### EXERCISE DESCRIPTION
If a line of the records holds the word "General", copy it out.

### AVAILABLE DATA

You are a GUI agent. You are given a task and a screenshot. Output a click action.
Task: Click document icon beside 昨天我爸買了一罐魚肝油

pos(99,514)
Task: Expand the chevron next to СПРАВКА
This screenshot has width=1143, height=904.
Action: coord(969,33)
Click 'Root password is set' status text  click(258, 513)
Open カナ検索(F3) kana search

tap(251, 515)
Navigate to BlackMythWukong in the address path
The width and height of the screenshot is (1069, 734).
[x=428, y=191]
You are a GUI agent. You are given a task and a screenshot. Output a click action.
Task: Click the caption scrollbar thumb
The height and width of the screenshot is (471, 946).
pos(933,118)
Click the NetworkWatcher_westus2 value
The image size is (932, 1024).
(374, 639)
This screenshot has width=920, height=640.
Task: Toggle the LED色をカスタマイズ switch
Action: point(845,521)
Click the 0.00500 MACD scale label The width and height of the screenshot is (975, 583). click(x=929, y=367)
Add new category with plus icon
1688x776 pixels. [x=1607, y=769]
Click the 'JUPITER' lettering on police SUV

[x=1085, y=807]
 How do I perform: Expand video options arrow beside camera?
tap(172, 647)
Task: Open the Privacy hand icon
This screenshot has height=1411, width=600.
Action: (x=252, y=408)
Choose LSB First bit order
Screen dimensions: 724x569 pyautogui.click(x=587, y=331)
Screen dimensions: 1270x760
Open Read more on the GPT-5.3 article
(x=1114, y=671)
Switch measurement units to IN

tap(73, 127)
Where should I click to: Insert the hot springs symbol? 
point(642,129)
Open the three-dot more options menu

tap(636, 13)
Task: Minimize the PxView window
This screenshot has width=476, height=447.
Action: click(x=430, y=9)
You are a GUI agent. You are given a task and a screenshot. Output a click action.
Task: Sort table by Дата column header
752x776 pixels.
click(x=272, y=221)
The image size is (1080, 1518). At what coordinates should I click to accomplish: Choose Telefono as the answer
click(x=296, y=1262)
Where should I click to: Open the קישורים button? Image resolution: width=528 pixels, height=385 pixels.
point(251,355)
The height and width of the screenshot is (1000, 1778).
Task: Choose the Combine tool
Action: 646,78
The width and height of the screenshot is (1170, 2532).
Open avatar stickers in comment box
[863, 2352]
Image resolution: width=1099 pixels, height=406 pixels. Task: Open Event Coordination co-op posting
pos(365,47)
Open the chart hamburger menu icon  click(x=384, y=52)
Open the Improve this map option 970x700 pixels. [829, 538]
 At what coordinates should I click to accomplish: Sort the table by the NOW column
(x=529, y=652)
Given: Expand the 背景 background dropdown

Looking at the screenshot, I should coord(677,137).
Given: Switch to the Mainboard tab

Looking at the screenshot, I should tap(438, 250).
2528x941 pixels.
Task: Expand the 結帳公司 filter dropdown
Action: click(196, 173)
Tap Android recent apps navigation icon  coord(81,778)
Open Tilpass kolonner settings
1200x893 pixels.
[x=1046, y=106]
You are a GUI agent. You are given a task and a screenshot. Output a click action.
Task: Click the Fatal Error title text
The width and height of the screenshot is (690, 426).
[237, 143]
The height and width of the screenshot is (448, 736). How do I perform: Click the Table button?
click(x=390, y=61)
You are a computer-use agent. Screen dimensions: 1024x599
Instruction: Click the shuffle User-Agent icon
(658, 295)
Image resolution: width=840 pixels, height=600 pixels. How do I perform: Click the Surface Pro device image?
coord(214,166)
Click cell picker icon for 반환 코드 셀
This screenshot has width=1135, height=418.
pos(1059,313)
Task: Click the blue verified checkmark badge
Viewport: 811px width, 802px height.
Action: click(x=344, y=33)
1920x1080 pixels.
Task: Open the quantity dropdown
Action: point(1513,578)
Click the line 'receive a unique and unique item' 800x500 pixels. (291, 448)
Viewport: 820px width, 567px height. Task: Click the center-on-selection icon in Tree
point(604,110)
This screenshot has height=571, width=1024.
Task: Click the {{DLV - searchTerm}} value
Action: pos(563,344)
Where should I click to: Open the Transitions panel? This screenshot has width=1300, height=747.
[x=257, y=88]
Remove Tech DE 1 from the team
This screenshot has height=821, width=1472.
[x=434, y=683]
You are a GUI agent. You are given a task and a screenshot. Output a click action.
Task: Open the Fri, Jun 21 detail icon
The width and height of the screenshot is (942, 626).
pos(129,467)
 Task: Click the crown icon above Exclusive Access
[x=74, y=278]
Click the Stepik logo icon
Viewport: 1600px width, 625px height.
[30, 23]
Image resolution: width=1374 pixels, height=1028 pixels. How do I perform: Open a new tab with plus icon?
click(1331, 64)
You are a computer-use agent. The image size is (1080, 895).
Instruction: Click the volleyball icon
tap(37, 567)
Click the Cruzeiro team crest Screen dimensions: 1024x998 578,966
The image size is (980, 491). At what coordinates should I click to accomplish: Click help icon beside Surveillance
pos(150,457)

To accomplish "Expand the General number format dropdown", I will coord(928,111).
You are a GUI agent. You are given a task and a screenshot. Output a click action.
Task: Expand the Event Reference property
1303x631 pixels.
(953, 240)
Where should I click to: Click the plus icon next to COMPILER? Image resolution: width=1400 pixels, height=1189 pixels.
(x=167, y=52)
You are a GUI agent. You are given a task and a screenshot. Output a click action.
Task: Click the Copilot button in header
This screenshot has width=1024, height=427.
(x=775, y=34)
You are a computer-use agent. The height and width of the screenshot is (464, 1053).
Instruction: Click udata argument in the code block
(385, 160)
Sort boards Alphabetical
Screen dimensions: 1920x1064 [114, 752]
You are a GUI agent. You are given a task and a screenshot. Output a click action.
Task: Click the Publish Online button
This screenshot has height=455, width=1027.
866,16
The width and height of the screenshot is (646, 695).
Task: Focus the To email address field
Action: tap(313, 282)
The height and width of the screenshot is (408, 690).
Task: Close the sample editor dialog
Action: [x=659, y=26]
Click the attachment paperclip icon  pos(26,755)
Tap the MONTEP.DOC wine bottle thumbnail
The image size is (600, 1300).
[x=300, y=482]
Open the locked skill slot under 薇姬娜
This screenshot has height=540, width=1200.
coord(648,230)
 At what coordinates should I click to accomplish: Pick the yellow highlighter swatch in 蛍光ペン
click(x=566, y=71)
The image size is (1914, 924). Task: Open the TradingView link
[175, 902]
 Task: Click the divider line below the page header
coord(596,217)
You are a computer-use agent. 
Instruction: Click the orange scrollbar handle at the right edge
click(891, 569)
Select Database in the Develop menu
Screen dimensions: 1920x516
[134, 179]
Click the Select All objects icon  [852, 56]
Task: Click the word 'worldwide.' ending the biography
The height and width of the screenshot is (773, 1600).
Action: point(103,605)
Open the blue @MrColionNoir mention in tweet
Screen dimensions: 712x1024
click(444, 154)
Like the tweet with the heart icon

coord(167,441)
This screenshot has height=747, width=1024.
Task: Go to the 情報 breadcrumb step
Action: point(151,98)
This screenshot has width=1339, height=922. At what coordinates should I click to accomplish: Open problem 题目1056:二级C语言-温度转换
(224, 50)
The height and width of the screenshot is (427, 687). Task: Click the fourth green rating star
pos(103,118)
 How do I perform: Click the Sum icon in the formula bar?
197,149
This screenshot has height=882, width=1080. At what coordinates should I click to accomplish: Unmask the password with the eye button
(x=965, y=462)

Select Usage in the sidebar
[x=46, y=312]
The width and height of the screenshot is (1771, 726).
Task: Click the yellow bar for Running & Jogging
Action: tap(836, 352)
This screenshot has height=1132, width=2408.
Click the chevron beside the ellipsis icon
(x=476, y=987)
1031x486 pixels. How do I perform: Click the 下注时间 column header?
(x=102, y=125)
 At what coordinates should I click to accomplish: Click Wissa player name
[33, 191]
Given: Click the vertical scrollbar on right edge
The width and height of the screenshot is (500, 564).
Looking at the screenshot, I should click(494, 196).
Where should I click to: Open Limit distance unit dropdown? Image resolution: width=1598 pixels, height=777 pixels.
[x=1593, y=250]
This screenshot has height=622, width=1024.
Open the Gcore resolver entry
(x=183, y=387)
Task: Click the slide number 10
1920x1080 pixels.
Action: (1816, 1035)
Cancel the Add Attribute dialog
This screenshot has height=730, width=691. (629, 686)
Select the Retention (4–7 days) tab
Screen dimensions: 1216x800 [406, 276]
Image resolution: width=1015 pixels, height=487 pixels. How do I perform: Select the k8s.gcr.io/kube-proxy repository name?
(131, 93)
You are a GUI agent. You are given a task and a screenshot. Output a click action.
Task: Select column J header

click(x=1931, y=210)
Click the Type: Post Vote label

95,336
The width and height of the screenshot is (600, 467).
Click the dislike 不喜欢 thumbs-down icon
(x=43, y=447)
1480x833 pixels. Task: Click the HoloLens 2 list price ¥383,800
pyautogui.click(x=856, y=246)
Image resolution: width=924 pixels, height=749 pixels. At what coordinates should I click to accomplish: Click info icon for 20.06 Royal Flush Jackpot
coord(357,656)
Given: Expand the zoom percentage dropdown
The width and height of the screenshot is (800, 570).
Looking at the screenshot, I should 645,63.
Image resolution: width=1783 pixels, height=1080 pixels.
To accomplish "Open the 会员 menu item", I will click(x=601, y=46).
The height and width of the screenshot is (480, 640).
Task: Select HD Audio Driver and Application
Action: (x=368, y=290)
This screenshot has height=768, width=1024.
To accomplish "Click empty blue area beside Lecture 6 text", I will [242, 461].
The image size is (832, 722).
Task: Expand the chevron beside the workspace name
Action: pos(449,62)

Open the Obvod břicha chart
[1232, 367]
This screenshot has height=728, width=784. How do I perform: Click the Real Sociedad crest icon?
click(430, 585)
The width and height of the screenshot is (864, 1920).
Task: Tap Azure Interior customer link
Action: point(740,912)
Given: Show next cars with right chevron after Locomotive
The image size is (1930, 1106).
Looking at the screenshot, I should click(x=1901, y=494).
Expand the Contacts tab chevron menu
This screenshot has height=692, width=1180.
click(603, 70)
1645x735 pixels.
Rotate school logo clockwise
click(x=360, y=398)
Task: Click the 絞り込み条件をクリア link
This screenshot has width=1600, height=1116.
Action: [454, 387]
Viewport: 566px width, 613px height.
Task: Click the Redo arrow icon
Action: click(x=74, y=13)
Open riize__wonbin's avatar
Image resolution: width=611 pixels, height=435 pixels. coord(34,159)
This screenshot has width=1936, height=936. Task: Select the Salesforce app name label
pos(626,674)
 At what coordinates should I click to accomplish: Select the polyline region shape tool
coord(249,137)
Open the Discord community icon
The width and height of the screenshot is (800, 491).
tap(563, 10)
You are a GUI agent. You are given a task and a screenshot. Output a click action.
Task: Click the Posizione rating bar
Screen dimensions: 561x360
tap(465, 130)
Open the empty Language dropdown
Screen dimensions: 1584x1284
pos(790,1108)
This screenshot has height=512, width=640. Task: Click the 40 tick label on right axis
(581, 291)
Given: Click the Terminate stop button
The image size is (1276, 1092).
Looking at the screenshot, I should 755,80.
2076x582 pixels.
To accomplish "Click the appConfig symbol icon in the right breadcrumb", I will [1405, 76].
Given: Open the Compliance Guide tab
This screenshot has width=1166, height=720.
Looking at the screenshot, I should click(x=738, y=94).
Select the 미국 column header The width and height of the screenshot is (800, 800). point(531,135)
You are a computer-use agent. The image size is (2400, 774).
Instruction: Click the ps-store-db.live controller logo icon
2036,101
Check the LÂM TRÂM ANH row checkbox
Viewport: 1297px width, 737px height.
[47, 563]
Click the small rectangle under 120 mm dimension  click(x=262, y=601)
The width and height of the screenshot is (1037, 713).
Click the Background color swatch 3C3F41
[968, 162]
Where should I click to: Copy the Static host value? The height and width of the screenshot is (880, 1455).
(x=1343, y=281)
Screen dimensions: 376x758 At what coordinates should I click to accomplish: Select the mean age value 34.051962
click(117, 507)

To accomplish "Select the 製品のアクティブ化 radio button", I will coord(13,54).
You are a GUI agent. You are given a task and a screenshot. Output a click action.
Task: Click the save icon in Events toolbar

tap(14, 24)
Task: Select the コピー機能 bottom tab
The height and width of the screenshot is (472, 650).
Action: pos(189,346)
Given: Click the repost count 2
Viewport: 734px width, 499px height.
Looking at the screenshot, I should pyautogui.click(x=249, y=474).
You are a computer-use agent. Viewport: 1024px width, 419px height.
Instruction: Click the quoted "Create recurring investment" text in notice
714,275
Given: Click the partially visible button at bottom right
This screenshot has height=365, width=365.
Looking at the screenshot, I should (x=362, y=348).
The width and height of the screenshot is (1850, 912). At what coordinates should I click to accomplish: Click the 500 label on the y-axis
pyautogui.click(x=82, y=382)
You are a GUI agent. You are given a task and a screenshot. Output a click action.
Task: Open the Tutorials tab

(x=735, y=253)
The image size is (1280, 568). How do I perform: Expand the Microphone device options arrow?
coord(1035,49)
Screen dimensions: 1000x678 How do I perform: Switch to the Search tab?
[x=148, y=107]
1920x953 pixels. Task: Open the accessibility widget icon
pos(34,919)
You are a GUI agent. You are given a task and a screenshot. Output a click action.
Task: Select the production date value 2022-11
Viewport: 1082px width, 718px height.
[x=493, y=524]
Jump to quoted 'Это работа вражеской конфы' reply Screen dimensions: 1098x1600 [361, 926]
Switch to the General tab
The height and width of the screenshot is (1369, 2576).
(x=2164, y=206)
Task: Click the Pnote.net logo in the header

### SOLUTION TO THE PROBLEM
To accomplish "Expand the General number format dropdown", I will coord(928,111).
Switch to the General tab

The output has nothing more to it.